Convert Microsoft Word to/from LaTeX

Hi,

I write research papers in latex, however, I miss the language spelling and grammar tools from Microsoft Word.
This leads me to copy-pasting between Word doc file and a tex file (with some inconvenience about some special characters not being accepted in latex).

With this in mind I decided to (try to) create a couple of applescripts that would convert some latex tags to their equivalent in Word (e.g., \textbf{} to bold, \section{} to style heading1, etc.) and vice-versa. However, I am really a newbie in Applescript…
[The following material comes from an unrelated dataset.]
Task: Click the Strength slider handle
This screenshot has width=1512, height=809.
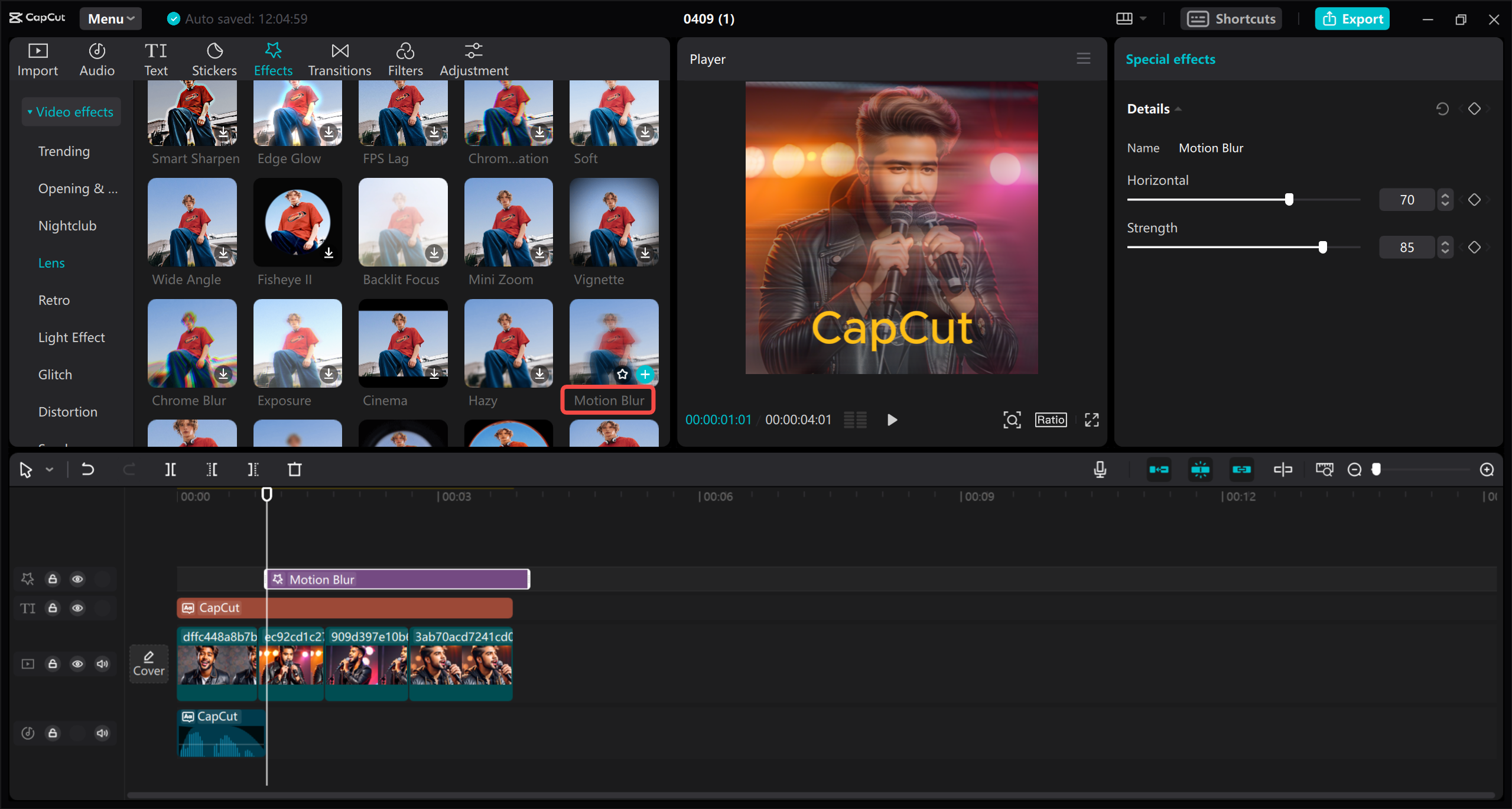Action: point(1323,247)

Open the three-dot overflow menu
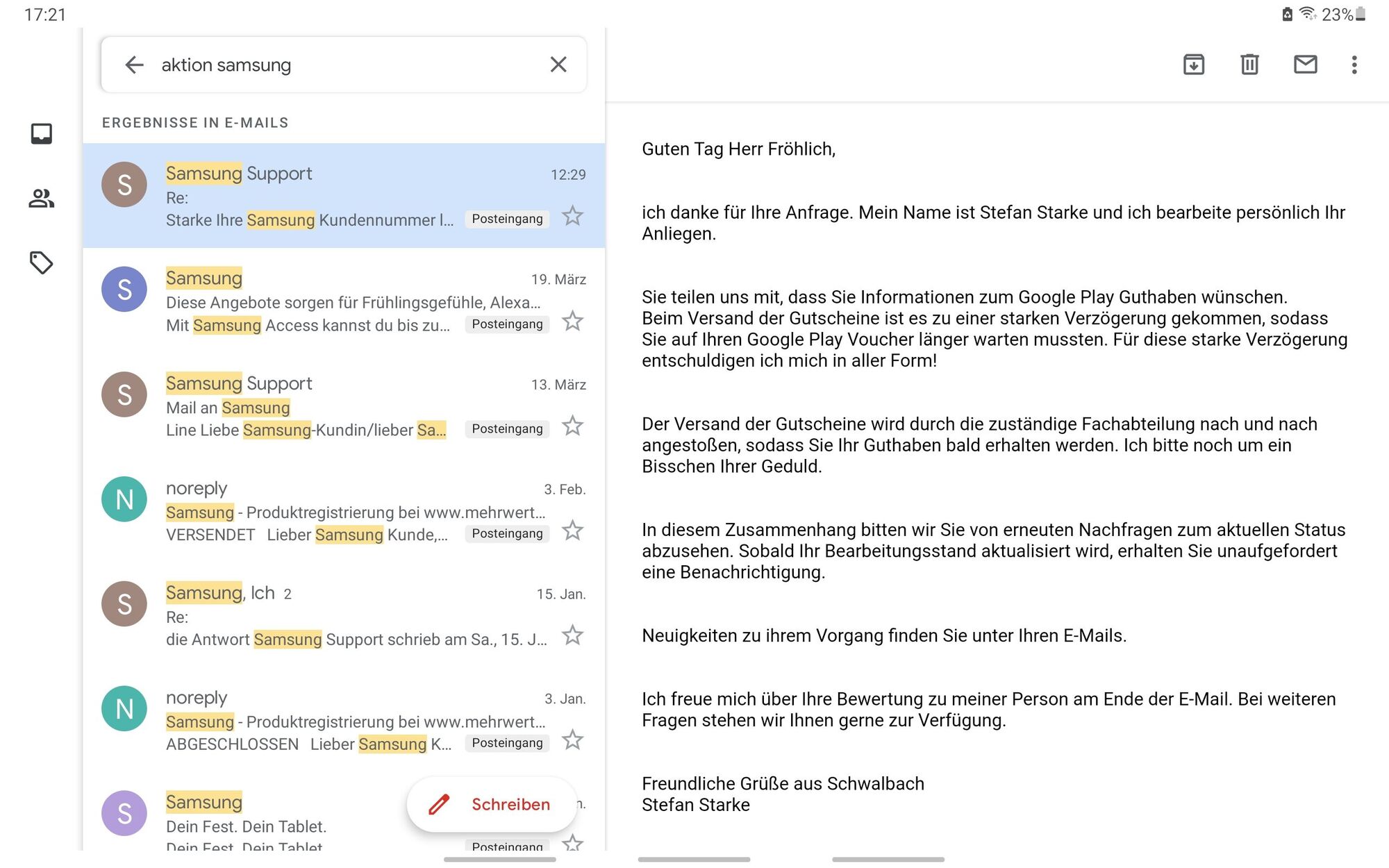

So far, I have only accomplished to search-replace for bold, italic and quotes.
There is still much to be done, but I’m sure there’s someone here willing to help. Some latex users might find this specially useful. :slight_smile:


tell application "Microsoft Word"
	
	set curly to false -- change to true if curly quotes desired
	set wasSmartQuotes to auto format as you type replace quotes of settings
	set auto format as you type replace quotes of settings to curly
	set myFind to find object of selection
	tell myFind
		clear formatting myFind
		--replace ems and quotes
		execute find find text "”" replace with "--" replace replace all
		execute find find text "˜" replace with "`" replace replace all
		execute find find text "'" replace with "'" replace replace all
		execute find find text """ replace with "``" replace replace all
		execute find find text """ replace with "''" replace replace all
		
		-- format italic
		clear formatting
		set italic of font object to true
		execute find find text "" replace with "\\emph{^&}" replace replace all
		set italic of font object to false
		
		-- format bold
		clear formatting
		set bold of font object to true
		execute find find text "" replace with "\\textbf{^&}" replace replace all
		set bold of font object to false
		
	end tell
	set auto format as you type replace quotes of settings to wasSmartQuotes
end tell

Thanks in advance!

Priority things that I would like to know how to accomplish in Applescript:
- search with regex and replace with new text and new formatting
e.g., remove \textbf tag and format text as bold;
e.g., remove \section tag and format text as style Heading1
- replace ``TEXT’’ with curly quoted text

Can anyone help me…? :slight_smile:

Yes! I have almost the same issue. I just want to achieve some simple conversions into LaTeX mark-up from a Microsoft Word document. I have created my own Word styles called ‘section’, ‘subsection’, ‘quote’, ‘quotation’ with a view to doing this. The following should be simple but I have no idea how to do them in applescript:

Find “text” in the ‘section’ style, replace it with “\section{text}” in normal style.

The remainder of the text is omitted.